The survey identified 1,199 such partnerships in total last year, 11% fewer than the 1,348 recorded by the ABPI for 2009. In 2007 there were 1,463 industry-academic partnerships overall across the UK.

One reason for the decline, the ABPI’s report – Enriching research, training scientists – suggests, resides in the externalisation trend itself and its economic underlay.

As “partnerships and outsourcing of research and development have increased, the in-house capacity of many pharmaceutical companies has decreased, leading to some sites closing and fewer scientists being employed at others,” it comments.

“These changes have impacted on the capacity of companies based in the UK to support undergraduate, postgraduate and postdoctoral training.”

Industrial placements

Particularly marked has been the fall in the number of undergraduate industrial placements – from 530 in 2007 to 355 in 2009 and 268 in 2011.

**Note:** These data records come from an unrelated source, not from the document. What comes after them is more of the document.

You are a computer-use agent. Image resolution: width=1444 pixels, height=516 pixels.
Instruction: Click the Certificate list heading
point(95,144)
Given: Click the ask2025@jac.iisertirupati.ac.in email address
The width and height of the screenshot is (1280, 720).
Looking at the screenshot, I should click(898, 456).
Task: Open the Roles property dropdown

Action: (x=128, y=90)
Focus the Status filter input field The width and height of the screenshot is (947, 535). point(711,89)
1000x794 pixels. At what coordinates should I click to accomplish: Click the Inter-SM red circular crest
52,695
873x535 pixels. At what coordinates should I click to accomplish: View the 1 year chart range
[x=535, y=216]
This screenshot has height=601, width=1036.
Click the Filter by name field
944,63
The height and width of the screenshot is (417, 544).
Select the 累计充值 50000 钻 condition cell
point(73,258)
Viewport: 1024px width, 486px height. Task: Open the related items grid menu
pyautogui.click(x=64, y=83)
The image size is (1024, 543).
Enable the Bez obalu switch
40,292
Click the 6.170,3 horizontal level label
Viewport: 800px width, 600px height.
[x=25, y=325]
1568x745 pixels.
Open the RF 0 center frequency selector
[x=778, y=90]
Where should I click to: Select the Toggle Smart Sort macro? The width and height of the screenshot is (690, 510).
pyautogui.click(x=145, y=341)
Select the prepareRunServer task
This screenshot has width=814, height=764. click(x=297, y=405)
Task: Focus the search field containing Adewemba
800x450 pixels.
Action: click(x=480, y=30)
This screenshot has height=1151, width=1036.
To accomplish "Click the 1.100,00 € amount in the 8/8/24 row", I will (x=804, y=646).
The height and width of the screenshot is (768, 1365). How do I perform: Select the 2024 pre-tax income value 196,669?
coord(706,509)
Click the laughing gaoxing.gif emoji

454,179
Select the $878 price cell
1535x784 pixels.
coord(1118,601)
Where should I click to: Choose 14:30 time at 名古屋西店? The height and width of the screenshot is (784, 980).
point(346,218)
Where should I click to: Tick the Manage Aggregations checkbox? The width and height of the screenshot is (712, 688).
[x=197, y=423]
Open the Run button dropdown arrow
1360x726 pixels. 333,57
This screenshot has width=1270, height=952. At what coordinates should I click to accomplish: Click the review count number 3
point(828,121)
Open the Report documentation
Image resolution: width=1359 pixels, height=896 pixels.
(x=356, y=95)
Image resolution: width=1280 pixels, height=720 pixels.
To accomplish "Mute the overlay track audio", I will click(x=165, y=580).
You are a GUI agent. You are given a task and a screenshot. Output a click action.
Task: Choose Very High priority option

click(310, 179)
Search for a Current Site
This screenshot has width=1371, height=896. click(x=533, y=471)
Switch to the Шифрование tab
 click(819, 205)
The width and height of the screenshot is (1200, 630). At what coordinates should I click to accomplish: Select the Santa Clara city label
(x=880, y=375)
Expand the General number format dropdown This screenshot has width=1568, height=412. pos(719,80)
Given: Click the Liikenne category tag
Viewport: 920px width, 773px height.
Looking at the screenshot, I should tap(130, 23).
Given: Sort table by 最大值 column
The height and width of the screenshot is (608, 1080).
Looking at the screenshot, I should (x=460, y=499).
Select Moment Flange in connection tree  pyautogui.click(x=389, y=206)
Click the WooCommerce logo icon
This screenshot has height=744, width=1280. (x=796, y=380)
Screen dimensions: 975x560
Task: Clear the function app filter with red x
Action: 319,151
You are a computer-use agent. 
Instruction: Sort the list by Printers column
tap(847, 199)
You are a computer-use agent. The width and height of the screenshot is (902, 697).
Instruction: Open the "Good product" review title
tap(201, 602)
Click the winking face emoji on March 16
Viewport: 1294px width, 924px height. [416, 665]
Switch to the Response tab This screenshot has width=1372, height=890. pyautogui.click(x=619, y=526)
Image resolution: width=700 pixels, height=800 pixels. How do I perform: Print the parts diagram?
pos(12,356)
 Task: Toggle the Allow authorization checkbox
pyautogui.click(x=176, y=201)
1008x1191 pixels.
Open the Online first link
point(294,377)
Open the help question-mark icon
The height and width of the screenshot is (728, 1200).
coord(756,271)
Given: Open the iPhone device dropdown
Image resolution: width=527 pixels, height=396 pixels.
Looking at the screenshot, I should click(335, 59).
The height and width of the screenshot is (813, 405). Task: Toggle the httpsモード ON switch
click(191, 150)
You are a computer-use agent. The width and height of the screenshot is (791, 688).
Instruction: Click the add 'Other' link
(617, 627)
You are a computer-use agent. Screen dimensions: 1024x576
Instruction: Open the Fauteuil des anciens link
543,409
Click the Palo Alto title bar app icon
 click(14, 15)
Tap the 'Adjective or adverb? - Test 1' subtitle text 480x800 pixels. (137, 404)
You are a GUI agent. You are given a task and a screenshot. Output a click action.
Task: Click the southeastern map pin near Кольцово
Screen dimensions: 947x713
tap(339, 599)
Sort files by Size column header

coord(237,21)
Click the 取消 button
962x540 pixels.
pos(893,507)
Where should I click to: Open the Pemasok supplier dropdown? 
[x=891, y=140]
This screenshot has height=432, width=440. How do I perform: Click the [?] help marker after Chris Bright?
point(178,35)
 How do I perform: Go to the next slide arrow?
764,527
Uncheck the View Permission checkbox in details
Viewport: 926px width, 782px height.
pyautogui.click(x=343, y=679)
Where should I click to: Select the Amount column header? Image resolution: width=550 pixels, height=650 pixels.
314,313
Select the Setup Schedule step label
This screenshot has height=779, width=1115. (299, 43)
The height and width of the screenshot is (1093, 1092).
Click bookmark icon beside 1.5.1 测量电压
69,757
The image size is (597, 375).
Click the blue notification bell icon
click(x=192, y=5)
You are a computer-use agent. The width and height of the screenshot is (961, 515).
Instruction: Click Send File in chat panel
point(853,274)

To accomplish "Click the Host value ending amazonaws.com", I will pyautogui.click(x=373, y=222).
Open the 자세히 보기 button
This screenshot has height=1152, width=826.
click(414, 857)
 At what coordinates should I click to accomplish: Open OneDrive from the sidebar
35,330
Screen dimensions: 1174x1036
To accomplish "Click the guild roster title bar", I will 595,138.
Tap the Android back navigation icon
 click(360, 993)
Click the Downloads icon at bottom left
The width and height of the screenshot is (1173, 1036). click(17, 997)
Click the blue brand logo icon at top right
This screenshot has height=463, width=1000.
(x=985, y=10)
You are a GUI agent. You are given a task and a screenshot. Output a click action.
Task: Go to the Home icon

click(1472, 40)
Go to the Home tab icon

Again, there is an economic context to this, the ABPI’s report notes: “Placements are normally of one year’s duration, and require intensive supervision at first, so capacity to take students will be rapidly affected by any change to the number of scientists employed”.

Industrial placements are “highly valued as training for a research career in both industry and academia”, so the decline in the number of placements gives cause for concern, the ABPI acknowledges.

“It is hoped that smaller companies and contract research organisations (CROs) will increase the number of placements they offer to partly offset the decline in placements from large companies,” the report comments.

It also welcomes recommendations in the recently published Wilson Review of Business-University Collaboration for measures to encourage students to take up placements and companies to offer them.

“Other bodies, including the Cogent Sector Skills Council and the Royal Society of Chemistry, share these concerns and are proposing actions to encourage more companies to offer placements,” the ABPI adds.

Post-doctoral and PhDs

While the number of post-doctoral partnerships supported by industry was down to 287 in 2011 from 384 in 2009, there were substantially more PhD partnerships – 644 last year versus 609 in 2009.

The ABPI report puts this “apparent increase” down to the longer duration of partnerships, with 65% of studentships now funded for four rather than three years. “Hence, while there has not been a real increase in the numbers of PhD students funded by industry, there has been an increase in the level of support for PhD training.”

Research Councils also provide substantial support for studentships, the report points out. Companies surveyed identified the Biotechnology and Biological Sciences Research Council as the funding partner for 32% of studentships, the Engineering and Physical Sciences Research Council for 20% and the Medical Research Council for 11%.

The UK’s achievements in drug development and the training of scientists are recognised worldwide, the report says.